1.3 拔管指征和方法 患者排便后第5天,體溫正常,骶前引流管通暢而無氣體及黃色糞液引出,引流量少于10 ml/d,為淡血性或淡黃色液,即可拔除骶前引流管。拔除骶前引流管時分2次拔出,第1次先將管子退出2~3 cm,觀察1~2 d,若引流量無明顯增加,再將引流管完整地拔出。肛管留置時間為1周左右。如無吻合口瘺發(fā)生則在術(shù)后第7天將肛管拔出。
1.4 吻合口瘺診斷 將臨床觀察結(jié)果與結(jié)腸鏡檢查結(jié)果進行綜合判斷,出現(xiàn)下列情況者則可考慮發(fā)生吻合口瘺:①患者在術(shù)后體溫正常后體溫再度升高,或持續(xù)低熱但并無其他感染灶出現(xiàn);②骶前引流管引流液突然增多,為混濁液體或糞樣物或膿液,甚至含有氣體;③下腹部出現(xiàn)墜脹和隱痛,經(jīng)體檢有腹膜炎癥狀和體征;④ B超或CT等影像檢查提示盆腔有積液或膿腫;⑤直腸指診在低位吻合患者中觸及吻合口缺損;⑥血清白細(xì)胞總數(shù)與中性粒細(xì)胞比例升高。
1.5 統(tǒng)計學(xué)方法 采用SPSS 19.0軟件進行數(shù)據(jù)統(tǒng)計分析,計數(shù)資料以百分率表示,組間比較采用χ2檢驗,以P<0.05為差異有統(tǒng)計學(xué)意義。
368例患者經(jīng)TME術(shù),均未行近端腸預(yù)防性造瘺。在術(shù)后7天左右,順利拔出無吻合口瘺發(fā)生患者的骶前引流管和肛管。其中有6例患者自述下腹部出現(xiàn)明顯墜脹和隱痛,但經(jīng)體檢無明顯的腹膜炎癥狀和體征。有1例患者骶前引流管可見有引流液突然增多,引流出糞樣物,有明顯的腹膜炎癥狀和體征,考慮吻合口瘺可能性大。觀察組189例術(shù)后有1例(0.52%)發(fā)生吻合口瘺;對照組179例中有6例(3.35%)發(fā)生吻合口瘺。觀察組吻合口瘺發(fā)生率明顯低于對照組(χ2=3.926,P=0.048)。7例吻合口瘺患者中6例經(jīng)禁食、胃腸減壓、充分引流、糾正水電解質(zhì)紊亂和維持酸堿平衡,腸外營養(yǎng)支持,靜脈用頭孢噻肟鈉抗感染等治療,10~25 d后痊愈;1例超低位吻合患者吻合口瘺經(jīng)治療1個月后仍未見好轉(zhuǎn),改行橫結(jié)腸雙腔造瘺后恢復(fù)。所有患者在術(shù)后隨訪半年,均無任何異常。

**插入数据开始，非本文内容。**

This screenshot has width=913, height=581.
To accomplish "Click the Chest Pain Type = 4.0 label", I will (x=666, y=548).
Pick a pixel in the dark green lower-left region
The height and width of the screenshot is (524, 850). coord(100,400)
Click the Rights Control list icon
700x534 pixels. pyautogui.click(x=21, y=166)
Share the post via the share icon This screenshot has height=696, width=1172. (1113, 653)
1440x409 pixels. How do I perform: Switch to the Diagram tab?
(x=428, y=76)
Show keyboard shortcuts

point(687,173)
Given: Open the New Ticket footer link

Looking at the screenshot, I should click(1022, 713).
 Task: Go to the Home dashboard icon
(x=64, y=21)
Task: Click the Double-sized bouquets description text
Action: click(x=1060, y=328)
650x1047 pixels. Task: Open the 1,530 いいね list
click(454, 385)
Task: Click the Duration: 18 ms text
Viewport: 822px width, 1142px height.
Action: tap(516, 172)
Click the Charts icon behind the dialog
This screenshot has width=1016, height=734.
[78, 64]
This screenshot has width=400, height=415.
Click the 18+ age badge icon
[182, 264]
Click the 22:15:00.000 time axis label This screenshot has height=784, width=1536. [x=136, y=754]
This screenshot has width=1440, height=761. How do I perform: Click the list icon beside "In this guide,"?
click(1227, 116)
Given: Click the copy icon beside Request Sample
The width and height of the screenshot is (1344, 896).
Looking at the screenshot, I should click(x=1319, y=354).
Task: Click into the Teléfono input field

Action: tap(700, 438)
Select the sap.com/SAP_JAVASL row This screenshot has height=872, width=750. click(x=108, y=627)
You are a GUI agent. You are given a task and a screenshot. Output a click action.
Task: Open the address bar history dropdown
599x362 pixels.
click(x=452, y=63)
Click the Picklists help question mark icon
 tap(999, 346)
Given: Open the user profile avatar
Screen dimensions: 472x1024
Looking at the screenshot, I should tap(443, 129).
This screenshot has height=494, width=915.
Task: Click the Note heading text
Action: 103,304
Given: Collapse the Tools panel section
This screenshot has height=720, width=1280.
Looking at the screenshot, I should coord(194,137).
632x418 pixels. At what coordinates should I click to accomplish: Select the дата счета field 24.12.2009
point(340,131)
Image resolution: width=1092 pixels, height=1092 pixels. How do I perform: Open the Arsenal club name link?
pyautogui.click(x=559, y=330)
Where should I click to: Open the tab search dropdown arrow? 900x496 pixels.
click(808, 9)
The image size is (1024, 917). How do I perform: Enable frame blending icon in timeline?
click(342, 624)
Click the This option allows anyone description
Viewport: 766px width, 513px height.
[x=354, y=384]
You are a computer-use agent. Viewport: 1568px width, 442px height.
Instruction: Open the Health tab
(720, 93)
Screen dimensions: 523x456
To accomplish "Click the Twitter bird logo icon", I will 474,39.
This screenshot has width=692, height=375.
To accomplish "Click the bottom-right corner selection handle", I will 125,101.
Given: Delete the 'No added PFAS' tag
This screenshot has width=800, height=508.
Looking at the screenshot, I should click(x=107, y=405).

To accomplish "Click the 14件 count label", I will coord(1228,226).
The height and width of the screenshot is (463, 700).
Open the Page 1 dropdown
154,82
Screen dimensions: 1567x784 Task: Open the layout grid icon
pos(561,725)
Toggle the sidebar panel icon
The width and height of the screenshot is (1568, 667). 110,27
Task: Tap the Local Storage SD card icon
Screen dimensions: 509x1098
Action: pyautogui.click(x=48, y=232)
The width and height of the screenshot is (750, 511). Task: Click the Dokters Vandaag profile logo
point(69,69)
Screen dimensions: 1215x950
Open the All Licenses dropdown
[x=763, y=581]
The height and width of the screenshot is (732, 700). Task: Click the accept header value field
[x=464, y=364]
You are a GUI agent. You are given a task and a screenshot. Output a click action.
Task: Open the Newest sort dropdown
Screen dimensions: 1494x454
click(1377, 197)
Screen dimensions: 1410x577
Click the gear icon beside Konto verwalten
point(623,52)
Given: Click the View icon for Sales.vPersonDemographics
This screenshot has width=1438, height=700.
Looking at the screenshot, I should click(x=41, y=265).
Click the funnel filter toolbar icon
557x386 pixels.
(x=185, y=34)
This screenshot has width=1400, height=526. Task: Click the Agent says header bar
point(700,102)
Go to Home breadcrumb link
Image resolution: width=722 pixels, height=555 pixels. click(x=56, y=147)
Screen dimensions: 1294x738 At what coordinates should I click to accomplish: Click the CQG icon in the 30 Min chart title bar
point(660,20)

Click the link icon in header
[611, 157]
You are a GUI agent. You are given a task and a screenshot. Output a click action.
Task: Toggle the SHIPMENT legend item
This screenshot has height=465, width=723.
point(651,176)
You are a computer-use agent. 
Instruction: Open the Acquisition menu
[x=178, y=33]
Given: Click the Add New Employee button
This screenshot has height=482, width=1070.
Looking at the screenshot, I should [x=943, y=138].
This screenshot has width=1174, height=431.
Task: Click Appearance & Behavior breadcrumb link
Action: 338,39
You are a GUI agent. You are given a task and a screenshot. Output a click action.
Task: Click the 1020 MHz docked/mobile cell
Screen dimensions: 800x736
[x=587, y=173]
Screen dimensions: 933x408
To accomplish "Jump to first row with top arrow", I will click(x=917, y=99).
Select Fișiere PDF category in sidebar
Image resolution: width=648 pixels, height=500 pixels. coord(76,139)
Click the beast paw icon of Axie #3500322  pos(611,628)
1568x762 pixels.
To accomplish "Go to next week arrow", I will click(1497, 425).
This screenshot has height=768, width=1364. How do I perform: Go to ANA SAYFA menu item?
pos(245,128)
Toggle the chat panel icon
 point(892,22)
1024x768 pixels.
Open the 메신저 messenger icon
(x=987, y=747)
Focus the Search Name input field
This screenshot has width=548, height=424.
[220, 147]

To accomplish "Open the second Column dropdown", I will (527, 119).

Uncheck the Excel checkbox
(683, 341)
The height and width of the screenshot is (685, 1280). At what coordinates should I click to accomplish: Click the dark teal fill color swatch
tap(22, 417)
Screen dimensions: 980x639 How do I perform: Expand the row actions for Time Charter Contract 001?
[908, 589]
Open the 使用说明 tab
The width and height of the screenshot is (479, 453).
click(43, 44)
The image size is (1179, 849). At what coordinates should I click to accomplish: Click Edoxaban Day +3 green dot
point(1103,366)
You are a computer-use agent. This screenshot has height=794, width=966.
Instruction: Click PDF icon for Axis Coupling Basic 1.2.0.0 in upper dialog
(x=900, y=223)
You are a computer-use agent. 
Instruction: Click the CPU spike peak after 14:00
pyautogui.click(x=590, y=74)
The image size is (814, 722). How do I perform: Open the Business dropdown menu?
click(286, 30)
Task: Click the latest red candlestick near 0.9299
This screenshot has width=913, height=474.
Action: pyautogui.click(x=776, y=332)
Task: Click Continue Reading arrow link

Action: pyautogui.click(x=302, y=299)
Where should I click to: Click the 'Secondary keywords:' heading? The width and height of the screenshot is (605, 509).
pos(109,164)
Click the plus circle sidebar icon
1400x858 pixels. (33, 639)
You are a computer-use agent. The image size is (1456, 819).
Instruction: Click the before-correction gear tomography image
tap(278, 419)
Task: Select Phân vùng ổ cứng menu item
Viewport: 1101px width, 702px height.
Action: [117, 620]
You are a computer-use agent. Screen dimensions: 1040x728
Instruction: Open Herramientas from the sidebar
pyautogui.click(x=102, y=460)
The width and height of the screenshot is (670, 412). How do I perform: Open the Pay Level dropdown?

我國直腸癌以低位多見,外科手術(shù)是目前直腸癌治療的主要手段[7-9]。低位直腸癌患者保肛較困難,嚴(yán)重影響患者術(shù)后的生活質(zhì)量。隨著手術(shù)理念、腹腔鏡技術(shù)、藥物、醫(yī)療器械等的發(fā)展,腹腔鏡輔助下低位、超低位直腸癌保肛術(shù)逐漸增多,保肛率明顯提高[10-11]。
吻合口瘺是直腸癌保肛手術(shù)后最常見、最危險的并發(fā)癥[12]。特別是腹腔鏡直腸癌低位、超低位前切除術(shù)后,一旦發(fā)生吻合口瘺,由于盆底腹膜沒有關(guān)閉,容易造成嚴(yán)重的腹腔感染,如果處理不及時可導(dǎo)致患者死亡[13-14],因此,如何有效地預(yù)防及處理吻合口瘺顯得尤為重要。
合理應(yīng)用骶前引流管不僅可有效地排出盆腔和骶前間隙的積血、積液,同時便于術(shù)后及時發(fā)現(xiàn)吻合口瘺的發(fā)生,可以顯著改善吻合口瘺的結(jié)局。另外,腸腔內(nèi)糞便的污染、腸腔內(nèi)壓力過高也可引發(fā)吻合口瘺,在腸內(nèi)吻合口上放置肛管可以起到引流糞便、排出腸腔積氣、減少腸內(nèi)壓的作用。術(shù)后腸內(nèi)及骶前同時放置引流管可以明顯減少吻合口瘺的發(fā)生率。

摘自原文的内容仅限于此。